Na wer nutzt nicht alles Youtube? Mal alle die Hand heben die es nicht tun, ist wohl leichter 😉 Und warum auch nicht, gegenüber allen anderen Videodiensten, insbesondere den Deutschen Vertretern, hat dieses einen gewaltigen Vorteil: das gigantische Spektrum, dem gegenüber andere recht schnell in Belanglosigkeiten versiffen — Ausnahmen bestätigen wie immer die Regel. Aber eine derartige Zentralisierung, respektive Dominanz besitzt natürlich auch ihre Nachteile. Performance-Einbrüche wären das eine, Abhängigkeit der User das andere und last not least genießt eine derartig riesige Plattform natürlich die Aufmerksamkeit der Content-Mafia, die sich immer und überall ihrer Rechte beraubt sieht.

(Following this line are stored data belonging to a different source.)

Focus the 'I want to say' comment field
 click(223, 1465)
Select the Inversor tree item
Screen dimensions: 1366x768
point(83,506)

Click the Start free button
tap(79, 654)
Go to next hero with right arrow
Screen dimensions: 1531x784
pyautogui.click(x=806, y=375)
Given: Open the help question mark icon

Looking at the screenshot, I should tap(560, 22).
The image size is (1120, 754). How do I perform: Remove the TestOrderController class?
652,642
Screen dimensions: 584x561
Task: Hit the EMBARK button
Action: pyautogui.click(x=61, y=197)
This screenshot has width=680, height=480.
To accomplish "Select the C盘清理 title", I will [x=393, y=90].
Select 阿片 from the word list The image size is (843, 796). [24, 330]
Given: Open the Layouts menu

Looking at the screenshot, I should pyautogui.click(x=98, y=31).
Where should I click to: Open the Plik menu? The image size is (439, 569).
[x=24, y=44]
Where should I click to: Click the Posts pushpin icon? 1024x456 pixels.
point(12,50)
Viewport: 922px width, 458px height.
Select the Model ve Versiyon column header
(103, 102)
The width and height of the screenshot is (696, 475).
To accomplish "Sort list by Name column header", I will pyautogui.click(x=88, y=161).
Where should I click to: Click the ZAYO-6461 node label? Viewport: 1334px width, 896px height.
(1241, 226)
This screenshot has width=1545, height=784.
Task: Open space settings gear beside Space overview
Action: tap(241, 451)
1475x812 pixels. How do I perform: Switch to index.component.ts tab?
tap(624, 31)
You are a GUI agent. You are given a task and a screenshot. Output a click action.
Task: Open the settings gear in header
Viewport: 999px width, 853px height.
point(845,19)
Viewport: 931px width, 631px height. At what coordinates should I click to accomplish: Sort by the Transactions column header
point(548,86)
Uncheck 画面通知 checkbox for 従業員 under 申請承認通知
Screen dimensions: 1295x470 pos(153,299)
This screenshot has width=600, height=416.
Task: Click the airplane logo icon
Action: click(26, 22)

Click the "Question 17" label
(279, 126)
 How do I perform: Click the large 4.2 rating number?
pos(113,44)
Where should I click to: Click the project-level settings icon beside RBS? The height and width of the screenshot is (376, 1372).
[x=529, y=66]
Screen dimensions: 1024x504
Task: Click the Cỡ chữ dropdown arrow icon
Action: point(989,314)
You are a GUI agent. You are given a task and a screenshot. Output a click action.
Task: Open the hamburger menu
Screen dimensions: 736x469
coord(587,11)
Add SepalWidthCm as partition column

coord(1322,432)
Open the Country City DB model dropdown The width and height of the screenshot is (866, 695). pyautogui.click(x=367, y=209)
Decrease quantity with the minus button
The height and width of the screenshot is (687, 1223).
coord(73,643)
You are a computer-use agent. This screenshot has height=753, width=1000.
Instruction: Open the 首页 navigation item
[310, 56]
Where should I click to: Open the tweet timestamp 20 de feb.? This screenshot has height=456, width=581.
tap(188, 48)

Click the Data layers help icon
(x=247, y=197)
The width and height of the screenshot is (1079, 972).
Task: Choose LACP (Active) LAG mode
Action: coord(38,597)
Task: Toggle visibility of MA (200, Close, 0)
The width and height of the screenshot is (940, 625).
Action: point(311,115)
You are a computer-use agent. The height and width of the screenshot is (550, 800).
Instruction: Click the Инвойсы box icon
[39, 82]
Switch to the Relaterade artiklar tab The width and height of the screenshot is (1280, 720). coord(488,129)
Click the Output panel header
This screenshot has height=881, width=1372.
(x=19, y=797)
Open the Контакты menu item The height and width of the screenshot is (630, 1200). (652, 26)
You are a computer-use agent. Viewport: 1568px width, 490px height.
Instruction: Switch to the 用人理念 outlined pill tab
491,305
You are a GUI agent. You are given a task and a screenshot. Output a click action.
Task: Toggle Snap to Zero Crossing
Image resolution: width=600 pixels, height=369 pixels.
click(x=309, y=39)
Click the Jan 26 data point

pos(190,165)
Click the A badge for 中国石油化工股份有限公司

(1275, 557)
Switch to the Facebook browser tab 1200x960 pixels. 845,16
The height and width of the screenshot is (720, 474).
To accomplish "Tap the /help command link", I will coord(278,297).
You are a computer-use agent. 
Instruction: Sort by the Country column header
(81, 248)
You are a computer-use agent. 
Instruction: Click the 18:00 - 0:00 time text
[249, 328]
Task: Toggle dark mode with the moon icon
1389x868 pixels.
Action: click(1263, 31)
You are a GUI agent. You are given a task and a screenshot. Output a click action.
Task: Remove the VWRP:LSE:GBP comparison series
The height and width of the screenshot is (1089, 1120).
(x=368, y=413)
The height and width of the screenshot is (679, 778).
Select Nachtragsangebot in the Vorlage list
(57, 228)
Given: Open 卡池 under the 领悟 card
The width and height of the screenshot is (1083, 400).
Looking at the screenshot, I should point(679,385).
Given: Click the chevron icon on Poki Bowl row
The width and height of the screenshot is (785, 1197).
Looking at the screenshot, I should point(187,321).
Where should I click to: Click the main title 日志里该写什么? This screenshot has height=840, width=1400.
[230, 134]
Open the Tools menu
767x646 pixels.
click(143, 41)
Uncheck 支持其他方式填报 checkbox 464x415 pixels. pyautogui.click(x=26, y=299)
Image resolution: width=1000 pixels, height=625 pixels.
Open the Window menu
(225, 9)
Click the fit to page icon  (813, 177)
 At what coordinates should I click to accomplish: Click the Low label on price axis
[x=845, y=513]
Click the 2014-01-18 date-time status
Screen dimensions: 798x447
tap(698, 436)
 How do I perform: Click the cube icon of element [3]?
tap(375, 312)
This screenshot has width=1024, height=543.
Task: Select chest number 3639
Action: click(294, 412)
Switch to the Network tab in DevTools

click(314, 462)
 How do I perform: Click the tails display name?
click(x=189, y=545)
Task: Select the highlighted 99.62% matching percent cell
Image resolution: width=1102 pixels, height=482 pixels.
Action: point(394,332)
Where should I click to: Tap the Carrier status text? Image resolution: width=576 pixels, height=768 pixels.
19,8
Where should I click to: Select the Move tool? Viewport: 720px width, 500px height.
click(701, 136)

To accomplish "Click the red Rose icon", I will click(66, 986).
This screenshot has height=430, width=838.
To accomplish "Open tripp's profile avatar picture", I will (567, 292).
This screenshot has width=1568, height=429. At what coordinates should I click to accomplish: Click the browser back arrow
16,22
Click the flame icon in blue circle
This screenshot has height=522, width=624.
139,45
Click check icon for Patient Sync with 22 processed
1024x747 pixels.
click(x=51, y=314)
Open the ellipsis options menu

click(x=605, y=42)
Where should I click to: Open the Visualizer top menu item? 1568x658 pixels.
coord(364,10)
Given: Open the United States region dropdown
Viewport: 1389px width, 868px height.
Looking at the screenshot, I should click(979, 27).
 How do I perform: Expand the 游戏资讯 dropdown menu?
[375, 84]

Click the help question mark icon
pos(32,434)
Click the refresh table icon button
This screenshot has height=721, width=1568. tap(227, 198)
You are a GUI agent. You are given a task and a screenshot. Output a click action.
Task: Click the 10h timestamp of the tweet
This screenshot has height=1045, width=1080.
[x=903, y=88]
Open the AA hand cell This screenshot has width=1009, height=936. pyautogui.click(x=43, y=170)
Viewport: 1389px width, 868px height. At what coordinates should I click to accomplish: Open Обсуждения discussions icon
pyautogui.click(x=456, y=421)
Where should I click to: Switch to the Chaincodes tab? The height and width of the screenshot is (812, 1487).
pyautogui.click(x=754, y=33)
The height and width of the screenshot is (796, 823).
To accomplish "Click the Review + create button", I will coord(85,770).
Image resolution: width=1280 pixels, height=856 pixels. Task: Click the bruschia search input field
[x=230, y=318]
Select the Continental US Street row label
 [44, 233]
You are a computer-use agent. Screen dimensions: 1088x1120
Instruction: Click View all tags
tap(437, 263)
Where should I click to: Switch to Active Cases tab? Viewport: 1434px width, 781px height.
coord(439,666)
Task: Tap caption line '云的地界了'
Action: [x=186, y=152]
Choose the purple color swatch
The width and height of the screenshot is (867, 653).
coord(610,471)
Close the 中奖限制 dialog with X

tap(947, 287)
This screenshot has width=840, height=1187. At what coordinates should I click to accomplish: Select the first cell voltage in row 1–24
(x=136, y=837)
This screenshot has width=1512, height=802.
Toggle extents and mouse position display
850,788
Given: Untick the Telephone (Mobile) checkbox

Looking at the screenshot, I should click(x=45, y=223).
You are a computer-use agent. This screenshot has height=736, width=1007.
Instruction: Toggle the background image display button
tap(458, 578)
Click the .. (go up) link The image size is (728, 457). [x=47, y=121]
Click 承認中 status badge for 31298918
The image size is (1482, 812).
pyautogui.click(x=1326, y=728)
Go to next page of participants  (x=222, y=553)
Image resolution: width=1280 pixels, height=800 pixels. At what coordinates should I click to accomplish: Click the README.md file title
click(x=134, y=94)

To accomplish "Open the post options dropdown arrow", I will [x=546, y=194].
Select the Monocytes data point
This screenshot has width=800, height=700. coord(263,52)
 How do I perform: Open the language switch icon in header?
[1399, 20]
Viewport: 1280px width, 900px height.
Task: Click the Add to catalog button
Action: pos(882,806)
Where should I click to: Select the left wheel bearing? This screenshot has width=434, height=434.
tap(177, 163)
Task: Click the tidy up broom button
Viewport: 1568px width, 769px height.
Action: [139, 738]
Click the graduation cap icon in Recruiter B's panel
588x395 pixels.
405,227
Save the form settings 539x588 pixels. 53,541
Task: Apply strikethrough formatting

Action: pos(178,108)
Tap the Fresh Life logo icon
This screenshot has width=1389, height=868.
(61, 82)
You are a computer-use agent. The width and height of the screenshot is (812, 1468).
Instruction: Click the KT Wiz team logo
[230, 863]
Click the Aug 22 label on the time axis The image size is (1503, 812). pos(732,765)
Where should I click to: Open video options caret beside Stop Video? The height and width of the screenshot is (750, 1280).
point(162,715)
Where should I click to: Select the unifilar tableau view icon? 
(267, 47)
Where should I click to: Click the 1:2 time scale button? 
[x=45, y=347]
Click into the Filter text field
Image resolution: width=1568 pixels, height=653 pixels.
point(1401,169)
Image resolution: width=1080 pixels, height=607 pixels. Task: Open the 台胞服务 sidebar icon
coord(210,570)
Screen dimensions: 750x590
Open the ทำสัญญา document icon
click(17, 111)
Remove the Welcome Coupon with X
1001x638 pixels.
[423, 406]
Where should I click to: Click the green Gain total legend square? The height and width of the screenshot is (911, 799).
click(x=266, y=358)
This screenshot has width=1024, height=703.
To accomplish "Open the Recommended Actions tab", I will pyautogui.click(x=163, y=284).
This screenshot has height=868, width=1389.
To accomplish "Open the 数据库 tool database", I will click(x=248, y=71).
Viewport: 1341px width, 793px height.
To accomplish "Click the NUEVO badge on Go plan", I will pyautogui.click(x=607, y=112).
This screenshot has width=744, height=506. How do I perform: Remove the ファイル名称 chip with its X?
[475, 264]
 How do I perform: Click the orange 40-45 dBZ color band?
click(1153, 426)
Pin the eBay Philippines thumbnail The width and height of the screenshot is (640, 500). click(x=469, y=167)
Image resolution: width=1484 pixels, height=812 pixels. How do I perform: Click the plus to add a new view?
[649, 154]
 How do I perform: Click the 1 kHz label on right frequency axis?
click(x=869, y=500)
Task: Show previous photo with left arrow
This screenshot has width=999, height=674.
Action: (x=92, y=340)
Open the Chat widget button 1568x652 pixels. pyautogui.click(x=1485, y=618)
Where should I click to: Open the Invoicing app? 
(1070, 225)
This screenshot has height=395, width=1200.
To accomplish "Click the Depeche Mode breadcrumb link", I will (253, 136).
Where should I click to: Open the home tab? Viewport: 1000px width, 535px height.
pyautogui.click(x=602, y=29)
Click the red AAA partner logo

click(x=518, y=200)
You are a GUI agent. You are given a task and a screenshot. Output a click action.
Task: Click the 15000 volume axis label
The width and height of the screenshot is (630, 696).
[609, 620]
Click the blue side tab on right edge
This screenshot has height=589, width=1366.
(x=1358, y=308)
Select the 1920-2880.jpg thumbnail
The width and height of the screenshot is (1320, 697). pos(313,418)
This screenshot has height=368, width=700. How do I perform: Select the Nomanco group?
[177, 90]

Viacom (MTV) nun siegte vor dem Kadi und Google/Youtube ist nun verpflichtet alle(!) Nutzungsdaten der User offenzulegen, darüber hinaus auch alle Daten bezüglich gelöschter Videos. Das man dem Gericht hier abnormes Verhalten vorwerfen kann ist wohl offensichtlich in Angesicht der Tatsache, das diese neuerliche Regelung weit über das Digital Millennium Copyright Act (DMCA) hinausschießt. Denn hier geht es nicht mehr um die eigenen Rechte, sondern um den exakten Einblick in das User-Verhalten. Datenschutz? Keine Spur davon und wer glaubt hier sicher zu sein soll sich nicht täuschen, die USA galt schon oft als Ideenschmiede für die lokale Content-Mafia vice versa selbstredend ebenso. Merke: läßt man der Content-Mafia freie Hand, findet man sich recht schnell in totalitären Gefilden wieder.